Si è conclusa con un accordo stragiudiziale per il risarcimento la dolorosa vicenda giudiziaria civile tra l’Azienda Ospedaliera dei Colli ed la famiglia del piccolo Domenico Caliendo, il bambino deceduto a seguito di un trapianto di cuore fallito: l’intesa, che verrà formalizzata con la firma definitiva nel mese di settembre, consentirà a tutte le parti di evitare un lungo e penoso dibattimento civile e di concentrare ogni energia sul procedimento penale in corso. L’avvocato della famiglia Caliendo-Mercolino, Francesco Petruzzi, ha espresso profonda soddisfazione per l’esito raggiunto evidenziando come l’ospedale Monaldi abbia riconosciuto il diritto al risarcimento: «Siamo pienamente soddisfatti, e lo è anche mamma Patrizia: il Monaldi ci ha riconosciuto il risarcimento e, soprattutto, ci ha evitato un processo civile che avrebbe aggiunto ulteriore dolore alla famiglia, permettendoci di concentrarci sul procedimento penale».
Sebbene le parti abbiano sottoscritto un rigoroso verbale di riservatezza sull’entità esatta della somma stabilita, le stime basate sulle tabelle del Tribunale ordinario di Milano indicano una cifra che dovrebbe attestarsi a poco meno di 1,5 milioni di euro, a fronte della richiesta iniziale di 3 milioni di euro formulata dal legale: l’importo complessivo andrà a beneficiare i 6 aventi diritto all’interno del nucleo familiare, ovvero i genitori, i due fratellini ed i due nonni.
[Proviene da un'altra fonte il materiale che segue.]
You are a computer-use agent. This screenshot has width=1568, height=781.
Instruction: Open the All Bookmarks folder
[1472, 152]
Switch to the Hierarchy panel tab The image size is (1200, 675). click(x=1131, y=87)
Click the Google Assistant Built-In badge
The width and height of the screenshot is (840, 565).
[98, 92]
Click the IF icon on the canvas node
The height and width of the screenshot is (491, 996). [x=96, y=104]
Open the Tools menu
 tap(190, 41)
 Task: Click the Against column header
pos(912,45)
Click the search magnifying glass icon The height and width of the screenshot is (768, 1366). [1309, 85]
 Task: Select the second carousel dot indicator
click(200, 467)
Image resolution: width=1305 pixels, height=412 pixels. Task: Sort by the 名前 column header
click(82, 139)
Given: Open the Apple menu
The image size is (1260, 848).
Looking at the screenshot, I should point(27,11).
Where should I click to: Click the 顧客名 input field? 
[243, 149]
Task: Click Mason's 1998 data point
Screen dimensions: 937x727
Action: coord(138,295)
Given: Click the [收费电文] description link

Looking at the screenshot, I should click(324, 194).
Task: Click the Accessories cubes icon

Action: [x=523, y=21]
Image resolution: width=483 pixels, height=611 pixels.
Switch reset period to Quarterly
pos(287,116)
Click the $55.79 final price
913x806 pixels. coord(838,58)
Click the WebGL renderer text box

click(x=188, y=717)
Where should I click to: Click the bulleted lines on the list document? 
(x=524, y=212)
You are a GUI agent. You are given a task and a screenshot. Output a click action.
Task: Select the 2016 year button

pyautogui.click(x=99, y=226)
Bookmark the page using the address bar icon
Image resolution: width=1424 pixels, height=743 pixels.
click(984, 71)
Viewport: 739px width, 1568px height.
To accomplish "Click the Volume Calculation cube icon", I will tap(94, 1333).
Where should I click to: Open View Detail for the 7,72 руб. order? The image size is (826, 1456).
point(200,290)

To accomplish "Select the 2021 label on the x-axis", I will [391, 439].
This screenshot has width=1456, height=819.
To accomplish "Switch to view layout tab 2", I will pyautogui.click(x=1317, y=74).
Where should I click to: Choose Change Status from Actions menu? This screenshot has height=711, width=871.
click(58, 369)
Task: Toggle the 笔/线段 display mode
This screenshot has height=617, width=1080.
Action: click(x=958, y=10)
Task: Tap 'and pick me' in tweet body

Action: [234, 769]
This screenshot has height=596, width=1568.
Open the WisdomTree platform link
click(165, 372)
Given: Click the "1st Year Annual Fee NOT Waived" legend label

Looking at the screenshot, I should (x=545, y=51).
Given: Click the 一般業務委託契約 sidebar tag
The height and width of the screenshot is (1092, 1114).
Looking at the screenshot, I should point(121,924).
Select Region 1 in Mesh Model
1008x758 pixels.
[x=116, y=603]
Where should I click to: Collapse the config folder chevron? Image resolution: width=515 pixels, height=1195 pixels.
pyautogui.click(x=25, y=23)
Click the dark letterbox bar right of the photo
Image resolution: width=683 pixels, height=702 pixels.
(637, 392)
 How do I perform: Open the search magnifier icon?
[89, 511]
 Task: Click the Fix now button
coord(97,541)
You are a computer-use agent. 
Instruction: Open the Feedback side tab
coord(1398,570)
Per la madre del bambino, Patrizia Mercolino, la chiusura della vertenza economica costituisce un passaggio fondamentale per affrontare il futuro dibattimento senza ulteriori gravami emotivi: «La nostra priorità era chiudere questo procedimento prima del processo penale e, anche grazie al Monaldi, ci siamo riusciti: la cifra, come ho sempre detto, non mi interessava, l’unica cosa importante era arrivare al processo penale senza il peso del procedimento civile». Ricordando la visita al figlio in occasione del suo onomastico, la donna ha ribadito la ferma volontà di cercare giustizia in aula: «Gli ho detto “amore di mamma, manca poco e inizia il processo, ci siamo quasi”: quel giorno li guarderò negli occhi, uno a uno, anche se so che sarà emotivamente molto pesante, ma lo devo a mio figlio».